+ 65% pour le site web en 2010

Le site de la FNPSA, c’est en 2010, plus 65 % de téléchargements et 470.000 pages vues ! Une augmentation exponentielle … La médiathèque a franchi le seuil des 200 sujets : Coquille Saint-Jacques sur un banc de maërl, archipel des Glénan. Certains visiteurs pourront s’interroger sur la présence sur le site d’une fédération de pêcheurs sous-marins de sujets exprimant leur souci de préservation des équilibres. D’autres acteurs classeront encore les chasseurs sous-marins dans le camp des prédateurs irrespectueux des milieux naturels.

Dans la réalité, la pêche sous-marine pratiquée de manière sérieuse et responsable par l’immense majorité d’entre eux est sans doute le mode de prélèvement le plus écologique qui soit :
– les captures s’effectuent en apnée, pendant une durée très limitée,
– les prises sont sélectionnés dans des conditions élitistes et ne concernent que des poissons, crustacés et coquillages adultes,
– les prélèvements minimes sinon infimes s’effectuent sans captures ou destructions incidentes, rejets, ni dégradations des habitats,
– le pêcheur sous-marin ne laisse aucun engin, déchet ou matériel au fond (voir le sujet « ALDFG » en rubrique « espèces protégées » de la médiathèque).

Contrairement à la pratique en palanquée de la plongée en scaphandre dit « autonome » dont les contraintes techniques imposent des incursions limitées à quelques dizaines de minutes, le chasseur sous-marin, l’apnéiste et le randonneur palmé pratiquent couramment pendant plusieurs heures en mer. Enfin, à l’inverse de la plongée en scaphandre, la plongée libre est silencieuse. Libérée des artifices techniques, elle constitue un mode naturel d’évolution en symbiose avec le milieu et les êtres marins. Par cette gestion de l’effort et cette quête d’absolu, en nageant et retenant leur souffle, les chasseurs sous-marins, les apnéistes et les randonneurs palmés, partagent une même approche de cet univers.

Hôtes de passage privilégiés entre tous les hommes, ils assistent libres au spectacle infini de notre mer libre et de ses habitants.

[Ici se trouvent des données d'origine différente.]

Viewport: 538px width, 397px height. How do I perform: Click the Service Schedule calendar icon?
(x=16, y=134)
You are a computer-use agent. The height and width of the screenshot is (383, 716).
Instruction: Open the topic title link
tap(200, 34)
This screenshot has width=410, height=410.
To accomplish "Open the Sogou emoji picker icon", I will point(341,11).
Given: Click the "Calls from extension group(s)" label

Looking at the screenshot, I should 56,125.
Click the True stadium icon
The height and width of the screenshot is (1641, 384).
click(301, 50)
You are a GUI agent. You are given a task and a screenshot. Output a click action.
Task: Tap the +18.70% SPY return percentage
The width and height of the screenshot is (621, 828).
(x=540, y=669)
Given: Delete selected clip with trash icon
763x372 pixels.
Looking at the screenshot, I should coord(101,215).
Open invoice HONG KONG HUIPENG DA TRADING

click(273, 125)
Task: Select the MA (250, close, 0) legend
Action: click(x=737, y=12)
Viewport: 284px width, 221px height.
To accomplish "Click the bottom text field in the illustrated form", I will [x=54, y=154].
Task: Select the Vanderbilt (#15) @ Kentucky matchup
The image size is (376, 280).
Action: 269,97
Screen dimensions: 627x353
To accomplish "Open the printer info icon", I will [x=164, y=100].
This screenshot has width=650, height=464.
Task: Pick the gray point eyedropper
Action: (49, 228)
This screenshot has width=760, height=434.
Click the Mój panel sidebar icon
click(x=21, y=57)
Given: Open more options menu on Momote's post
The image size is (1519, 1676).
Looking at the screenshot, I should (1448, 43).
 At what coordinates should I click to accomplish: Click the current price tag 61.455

Ils sont les premiers « gardiens de la côte », les premiers témoins des atteintes portées à l’environnement et à la biodiversité. En seulement quelques dizaines d’années, ces destructions apparaissent considérables. C’est ce « choc » que nous avons voulu transmettre aux visiteurs.

Le « maërl », algue calcaire que l’on peut découvrir en Bretagne, sujet de réflexion décliné par la rubrique « espèces protégées » de la médiathèque, illustre, parmi d’autres, cette approche.